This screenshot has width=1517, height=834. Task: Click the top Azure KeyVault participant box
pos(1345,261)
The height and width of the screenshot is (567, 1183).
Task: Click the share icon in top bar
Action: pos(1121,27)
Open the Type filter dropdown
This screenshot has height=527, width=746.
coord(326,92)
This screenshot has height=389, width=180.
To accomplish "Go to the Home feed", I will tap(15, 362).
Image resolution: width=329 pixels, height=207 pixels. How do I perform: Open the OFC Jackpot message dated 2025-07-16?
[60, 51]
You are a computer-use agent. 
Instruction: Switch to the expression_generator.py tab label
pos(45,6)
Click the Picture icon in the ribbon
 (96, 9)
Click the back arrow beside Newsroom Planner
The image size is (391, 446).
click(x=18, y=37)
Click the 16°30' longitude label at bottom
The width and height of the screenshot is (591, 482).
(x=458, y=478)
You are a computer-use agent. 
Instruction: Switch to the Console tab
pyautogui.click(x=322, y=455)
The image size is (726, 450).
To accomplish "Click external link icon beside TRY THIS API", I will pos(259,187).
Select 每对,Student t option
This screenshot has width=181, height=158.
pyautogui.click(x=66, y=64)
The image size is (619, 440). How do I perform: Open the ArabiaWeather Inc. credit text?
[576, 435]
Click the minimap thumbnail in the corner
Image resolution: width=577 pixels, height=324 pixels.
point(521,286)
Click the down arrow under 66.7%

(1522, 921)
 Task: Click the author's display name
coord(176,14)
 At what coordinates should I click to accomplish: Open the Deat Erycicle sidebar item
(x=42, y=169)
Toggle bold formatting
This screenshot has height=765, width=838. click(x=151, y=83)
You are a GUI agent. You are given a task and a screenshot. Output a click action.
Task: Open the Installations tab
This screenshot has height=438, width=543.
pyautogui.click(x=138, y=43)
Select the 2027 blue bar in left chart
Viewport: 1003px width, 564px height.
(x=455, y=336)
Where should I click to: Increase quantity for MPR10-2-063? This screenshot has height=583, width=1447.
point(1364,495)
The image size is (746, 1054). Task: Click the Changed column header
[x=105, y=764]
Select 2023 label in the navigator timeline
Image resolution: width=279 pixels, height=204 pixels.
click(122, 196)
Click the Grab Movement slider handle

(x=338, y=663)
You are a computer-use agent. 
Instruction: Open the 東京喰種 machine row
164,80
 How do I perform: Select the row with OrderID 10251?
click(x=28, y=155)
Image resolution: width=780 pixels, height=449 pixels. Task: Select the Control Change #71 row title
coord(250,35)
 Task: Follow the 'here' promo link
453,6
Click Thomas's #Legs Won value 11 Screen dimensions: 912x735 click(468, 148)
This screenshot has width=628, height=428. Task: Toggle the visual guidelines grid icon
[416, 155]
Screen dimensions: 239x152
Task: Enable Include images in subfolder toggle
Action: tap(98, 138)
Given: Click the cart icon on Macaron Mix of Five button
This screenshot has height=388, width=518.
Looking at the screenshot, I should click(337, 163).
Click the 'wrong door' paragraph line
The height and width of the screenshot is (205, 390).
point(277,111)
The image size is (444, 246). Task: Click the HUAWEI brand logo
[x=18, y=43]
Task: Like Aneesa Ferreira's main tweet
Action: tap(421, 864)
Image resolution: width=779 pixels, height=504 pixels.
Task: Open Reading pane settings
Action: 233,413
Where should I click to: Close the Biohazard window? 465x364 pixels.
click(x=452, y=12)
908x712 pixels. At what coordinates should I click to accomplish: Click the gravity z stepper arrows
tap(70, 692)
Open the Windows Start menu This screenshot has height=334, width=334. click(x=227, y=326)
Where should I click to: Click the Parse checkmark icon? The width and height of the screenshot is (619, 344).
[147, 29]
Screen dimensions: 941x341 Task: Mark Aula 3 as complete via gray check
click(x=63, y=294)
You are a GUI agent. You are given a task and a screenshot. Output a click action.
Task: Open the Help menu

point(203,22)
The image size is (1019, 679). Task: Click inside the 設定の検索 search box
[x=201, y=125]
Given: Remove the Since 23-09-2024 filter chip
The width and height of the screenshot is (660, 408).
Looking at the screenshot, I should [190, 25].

++++++

- What you have to do: Start at the line with "Open the Windows". Give that line and every line after it again, word for word, through the last line above.

- Answer:
Open the Windows Start menu This screenshot has height=334, width=334. click(x=227, y=326)
Where should I click to: Click the Parse checkmark icon? The width and height of the screenshot is (619, 344).
[147, 29]
Screen dimensions: 941x341 Task: Mark Aula 3 as complete via gray check
click(x=63, y=294)
You are a GUI agent. You are given a task and a screenshot. Output a click action.
Task: Open the Help menu

point(203,22)
The image size is (1019, 679). Task: Click inside the 設定の検索 search box
[x=201, y=125]
Given: Remove the Since 23-09-2024 filter chip
The width and height of the screenshot is (660, 408).
Looking at the screenshot, I should [190, 25].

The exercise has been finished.